Dataset |
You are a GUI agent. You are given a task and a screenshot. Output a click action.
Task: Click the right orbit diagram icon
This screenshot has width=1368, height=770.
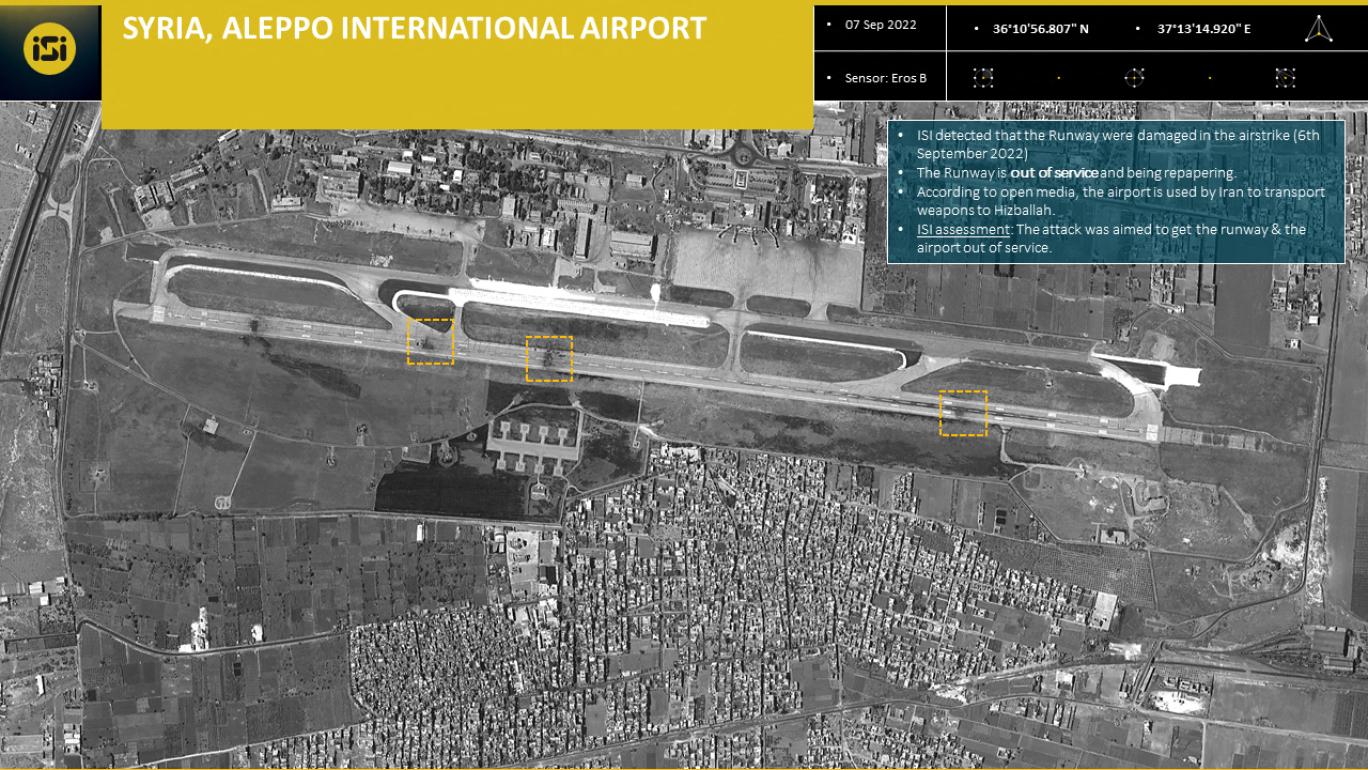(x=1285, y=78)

==

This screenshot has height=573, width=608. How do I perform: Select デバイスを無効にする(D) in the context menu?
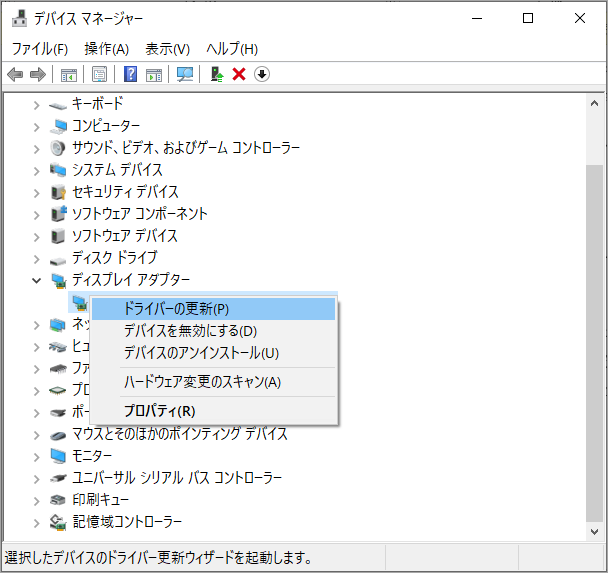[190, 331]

--

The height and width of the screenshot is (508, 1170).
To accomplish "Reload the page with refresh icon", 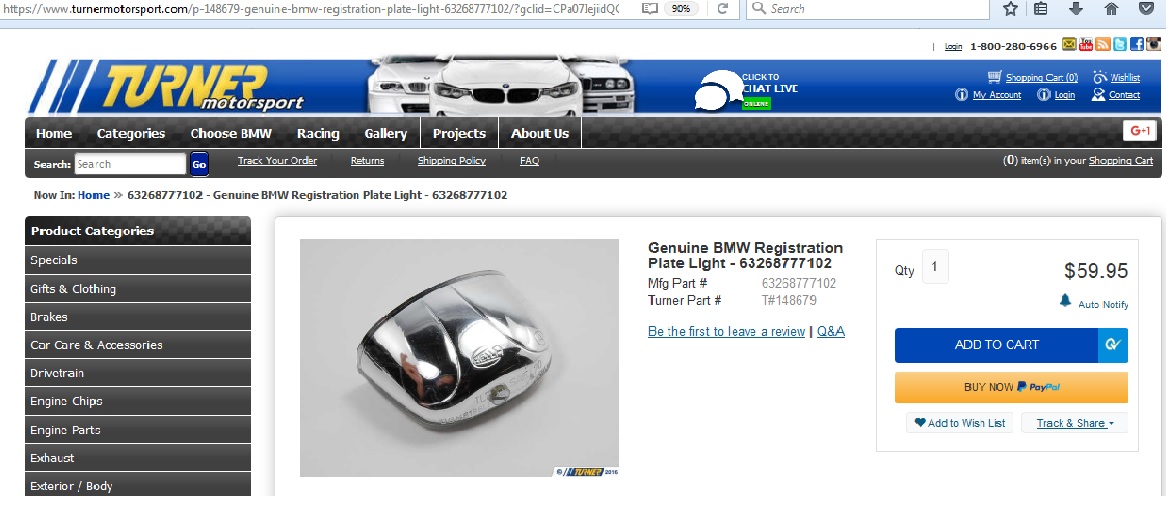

What to work on | What's needed is an exact copy of the lines above from the one with "The height and" through the one with "the page with", both included; the pictures stay out.

Reply to the exercise |
The height and width of the screenshot is (508, 1170).
To accomplish "Reload the page with refresh icon", 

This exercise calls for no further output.